Lines before the one containing "Screen dimensions: 800x400" are to be skipped; reproduce that line and the rest of the records below exactly.

Material for this exercise
·····

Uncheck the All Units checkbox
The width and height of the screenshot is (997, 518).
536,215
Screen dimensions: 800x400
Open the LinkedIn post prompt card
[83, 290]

·····

Response for this exercise
Screen dimensions: 800x400
Open the LinkedIn post prompt card
[83, 290]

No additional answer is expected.